WHAT IS REQUIRED ▸
Copy each line of the material beneath that holds the word "target".

[Start of Attachment]

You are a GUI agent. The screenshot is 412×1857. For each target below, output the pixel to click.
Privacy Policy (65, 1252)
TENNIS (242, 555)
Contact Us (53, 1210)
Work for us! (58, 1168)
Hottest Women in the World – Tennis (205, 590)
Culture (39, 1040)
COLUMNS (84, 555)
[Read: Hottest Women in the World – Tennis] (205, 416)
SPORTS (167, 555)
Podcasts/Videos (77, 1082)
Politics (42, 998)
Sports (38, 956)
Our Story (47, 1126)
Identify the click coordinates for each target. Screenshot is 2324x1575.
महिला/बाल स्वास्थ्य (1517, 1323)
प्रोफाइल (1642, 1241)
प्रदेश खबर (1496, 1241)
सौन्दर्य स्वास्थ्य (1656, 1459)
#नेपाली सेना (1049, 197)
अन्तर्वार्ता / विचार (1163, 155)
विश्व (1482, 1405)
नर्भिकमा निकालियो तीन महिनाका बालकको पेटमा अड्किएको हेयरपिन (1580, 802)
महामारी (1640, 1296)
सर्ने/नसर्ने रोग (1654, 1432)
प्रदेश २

[End of Attachment]

SOLUTION FOR THIS PROBLEM ▸
You are a GUI agent. The screenshot is 412×1857. For each target below, output the pixel to click.
Identify the click coordinates for each target. Screenshot is 2324x1575.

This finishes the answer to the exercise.